NORTH TONAWANDA – The Common Council Tuesday night approved the $95,000 sale of Ava’s Place, a defunct Webster Street bar, to the head of the city’s business association, who wants to rehab it into an apartment and shop.

“There’s a lot of excitement on Webster,” said Jay Soemann, owner of Walker Brothers and Monroe Jewelers at 84 Webster. “It’s really turning into the place to be.”

Ava’s, which had filed for bankruptcy, was taken over by the city for back taxes, said Council President Richard Andres. “We’re happy to say it’s not going to sit vacant,” he said.

Soemann’s purchase is part of a general shift towards improvements for the street, which has had years of decline since the 1920s, when Soemann’s grandmother was manager of the store his father eventually bought.

New businesses have been moving into the neighborhood around the Riviera Theatre and changing things, said Soemann.

In the two years since the converted Sweeney Street factory opened as Remington Lofts with apartments, a yoga studio and the Remington Tavern restaurant, more people have been walking into his jewelry and clock store.

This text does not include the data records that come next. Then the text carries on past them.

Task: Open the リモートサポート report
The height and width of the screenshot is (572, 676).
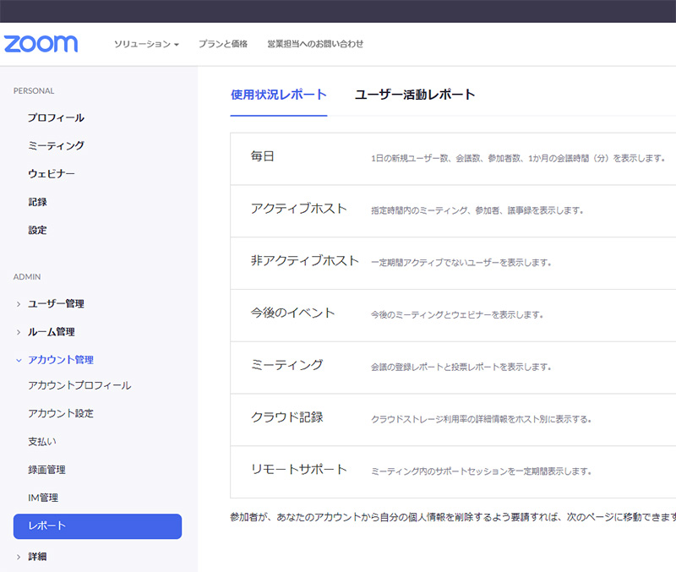Action: point(299,470)
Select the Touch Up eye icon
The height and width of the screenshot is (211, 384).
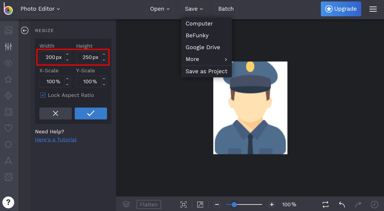point(8,63)
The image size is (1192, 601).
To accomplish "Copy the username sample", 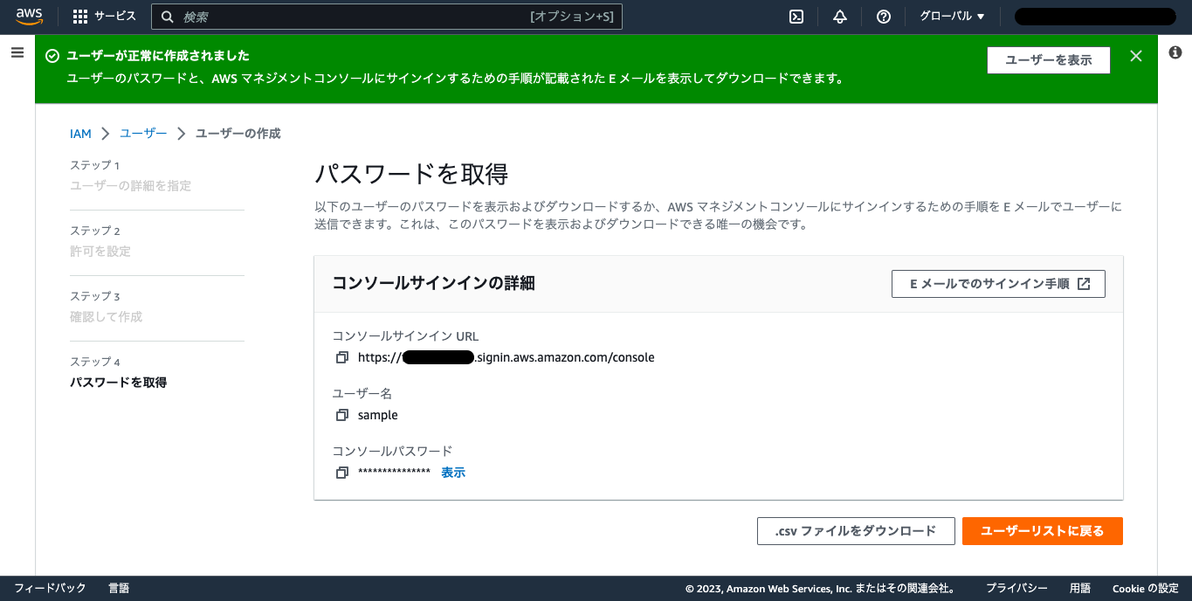I will click(341, 415).
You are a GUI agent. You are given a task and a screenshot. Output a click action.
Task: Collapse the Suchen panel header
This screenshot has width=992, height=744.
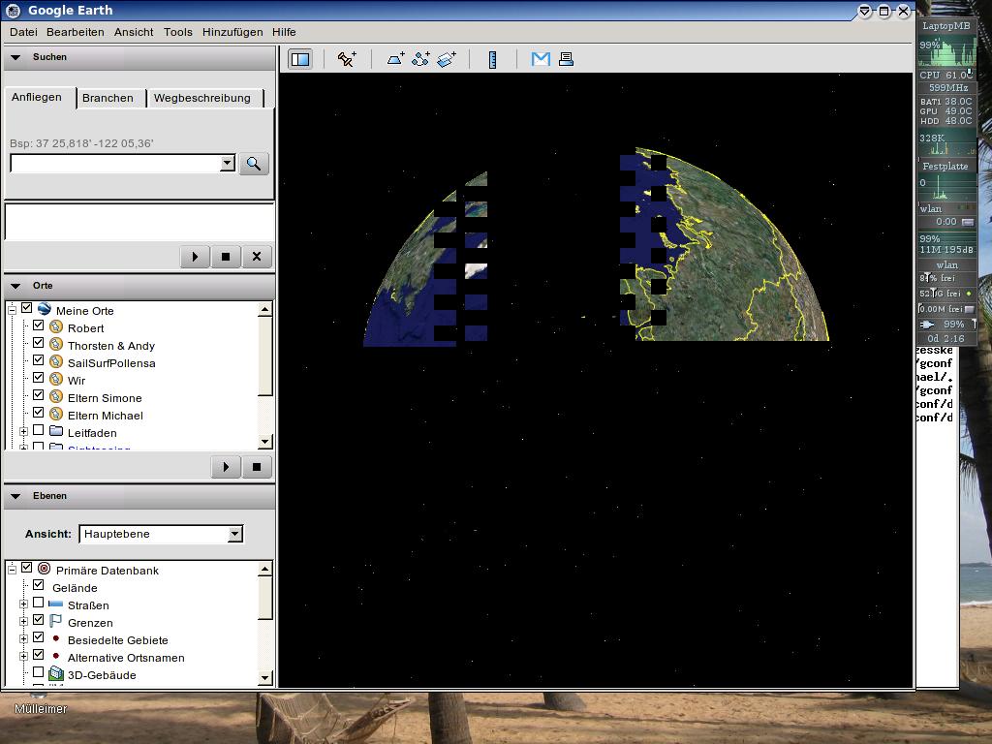pyautogui.click(x=16, y=57)
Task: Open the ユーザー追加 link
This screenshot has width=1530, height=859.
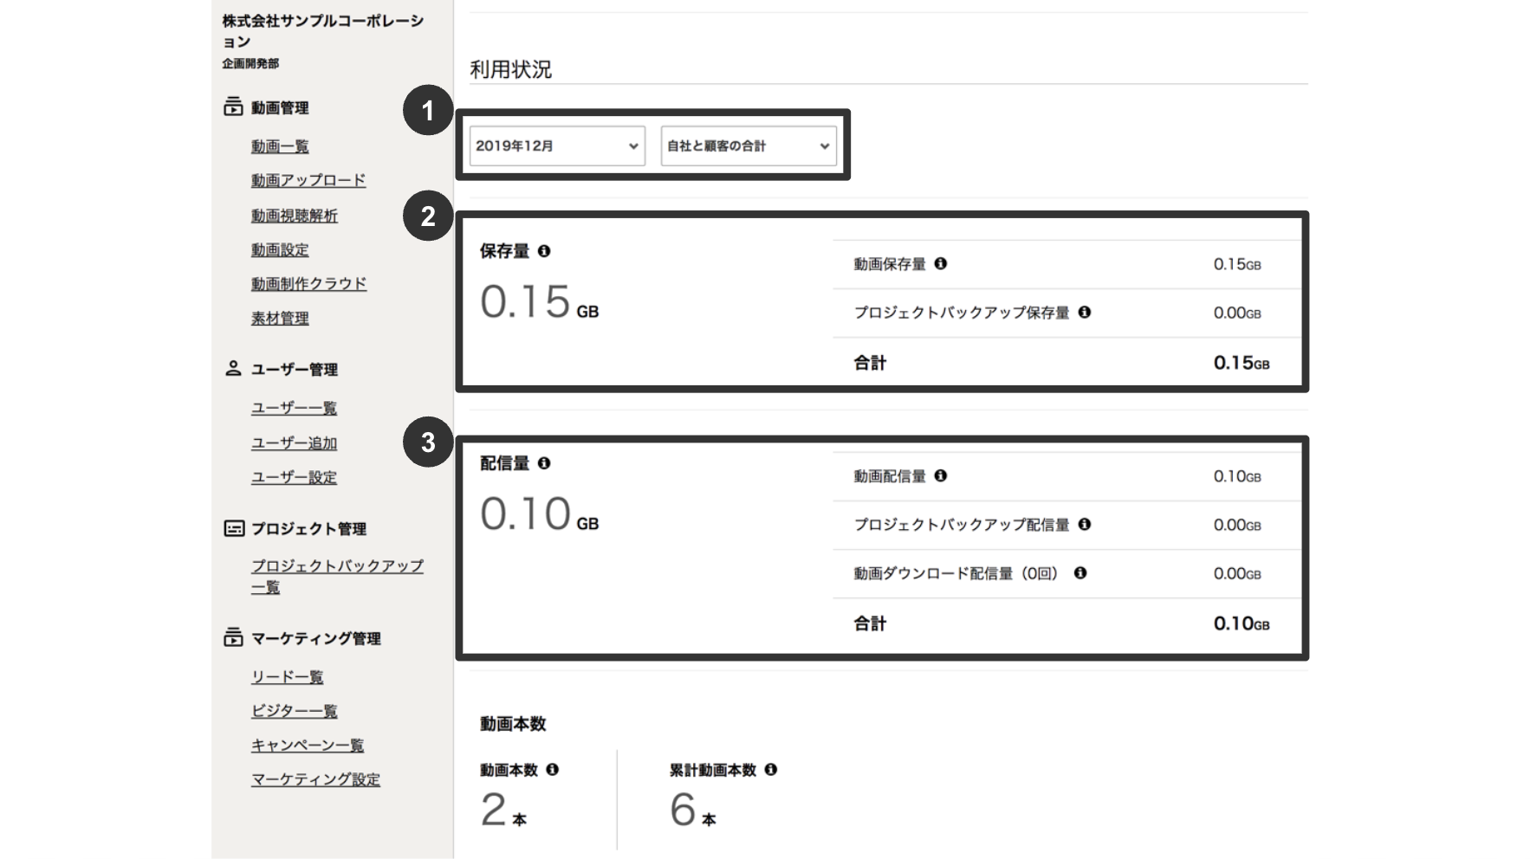Action: [293, 442]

Soemann’s renovation of Ava’s, which has tin ceilings and dates to the 1880s, will be his second rehab: In 2010, he fixed up the rundown building at 82 Webster, which is now home to Canalside Creamery. Ava’s, at 88 Webster, is on the other side of Soemann’s shop.

Already people have shown interest in renting, but Soemann wants to do repairs before he shows the place.

Once the sale is finalized, he intends to approach the city’s Lumber City Development Corp. for grants and loans.

“Now that he owns it, we can actually talk numbers,” said Andres, who is on the Lumber City board.